The increase of cellular ROS level, which could induce DNA damage, has been known to trigger apoptosis [14]. Hence, we next treated NeuroD1-knocked down cells with a pan-caspase inhibitor Z-VAD-fmk (Z-VAD) to inhibit apoptosis. However, while Z-VAD restored the viability of NeuroD1-knocked down HCC-LM3 cells, the effect was slight and it failed to restore the viability of those cells to the level of control (S3H Fig), indicating that while knocking down NeuroD1 could induce apoptosis in HCC cells, it might also have triggered non-apoptotic cell death.
As increased of ROS and DNA damage could also induce necroptosis, ferroptosis, and autophagic cell death [43–45], we next treated NeuroD1-knocked down HCC-LM3 cells with other three inhibitors, necroptosis inhibitor necrosulfonamide (NSA), ferroptosis inhibitor ferrostatin-1 (Ferr-1), and autophagic cell death inhibitor 3-methyladenine (3-MA). As shown in Fig 1I, treatment with ferrostatin-1 had a more potent effect on restoring cell viability suppressed by knocking down NeuroD1. Meanwhile, NSA and 3-MA treatments did not significantly affect the viability of NeuroD1-knocked down HCC-LM3 cells. These results indicate that NeuroD1 might not be involved in necroptosis and autophagic cell death resistance in HCC cells; instead, it might be involved in ferroptosis resistance. We next treated HCC-LM3 cells with either Z-VAD and Ferr-1 alone, or both of them. The results showed that treatment with Ferr-1 restored the viability of NeuroD1-knocked down HCC-LM3 cells more significant than treatment with Z-VAD, while treatment with both of them restored the viability of these cells to a level similar to that of control (Fig 1J). These results suggest that while NeuroD1 negatively regulate apoptosis and ferroptosis in HCC cells, it contributes to tumor cell death resistance mainly by suppressing ferroptosis.

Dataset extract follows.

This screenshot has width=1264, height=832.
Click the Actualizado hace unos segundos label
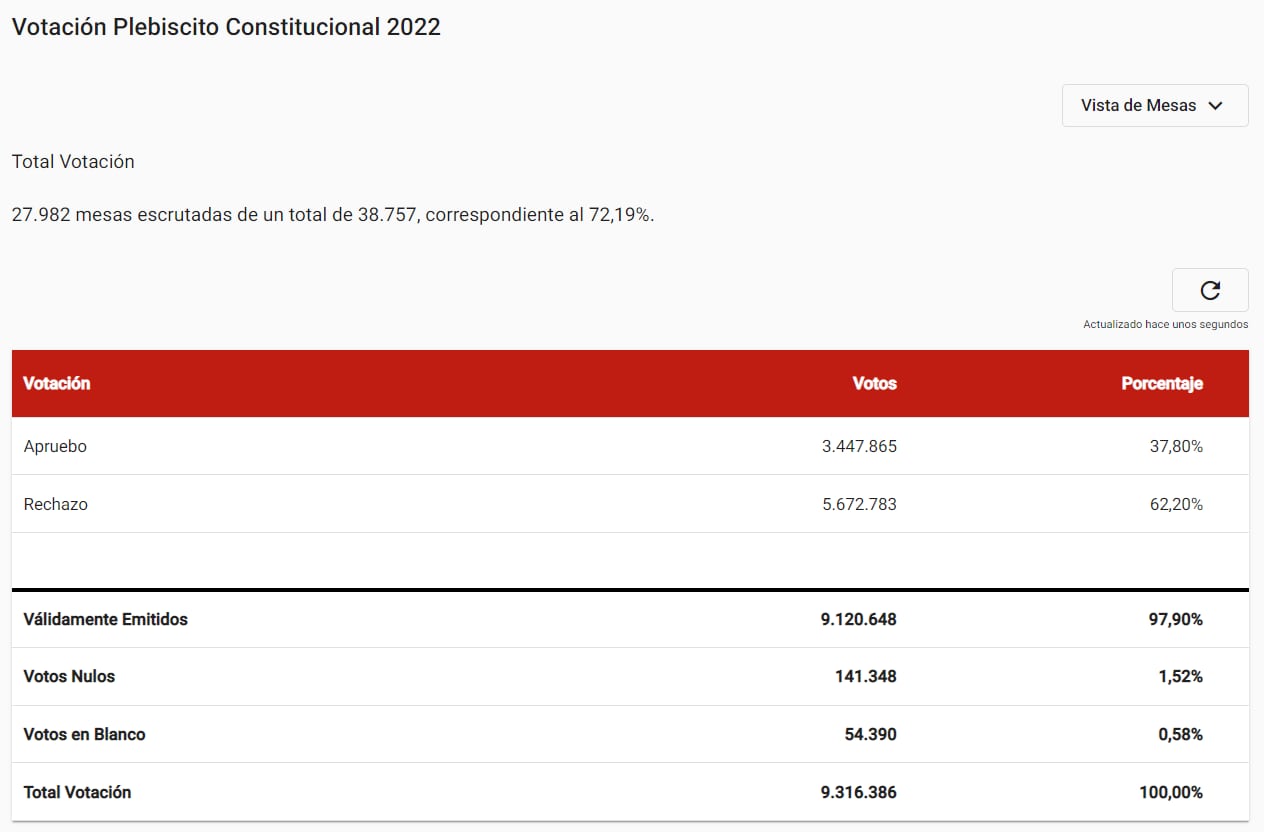coord(1166,324)
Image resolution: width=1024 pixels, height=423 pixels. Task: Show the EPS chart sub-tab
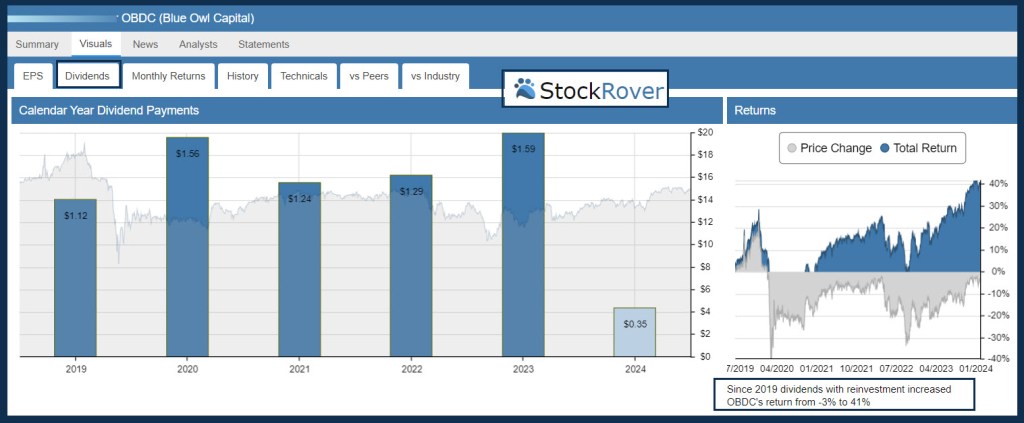pyautogui.click(x=33, y=76)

NeuroD1 suppresses tumor cell ferroptosis
Ferroptosis is a recently discovered form of programmed cell death induced by aberrant iron ions, which leads to increased lipid peroxidation, and imbalanced cellular redox homeostasis due to the defect in glutathione (GSH) synthesis and GPX4 expression (Fig 2A). This in turn triggers mitochondrial disruption, leading to mitochondrial shrinkage and a decrease in mitochondria cristae [46]. Subsequently, lipid peroxidation triggers cellular membrane disruption, causing the release of cell contents such as lactate dehydrogenase (LDH) [47]. To confirm whether NeuroD1 regulates HCC cell viability by suppressing ferroptosis, we examined the effect of ferrostatin-1, a ferroptosis inhibitor, on cell death and viability of HCC-LM3 cells. While the knockdown of NeuroD1 increased HCC-LM3 cell death, ferrostatin-1 treatment abolished this effect (Fig 2B). Consequently, ferrostatin-1 treatment increased the viability of NeuroD1-knocked down HCC-LM3 cells in a dose-dependent manner (Fig 2C). These results indicate that NeuroD1 suppresses ferroptosis in HCC cells.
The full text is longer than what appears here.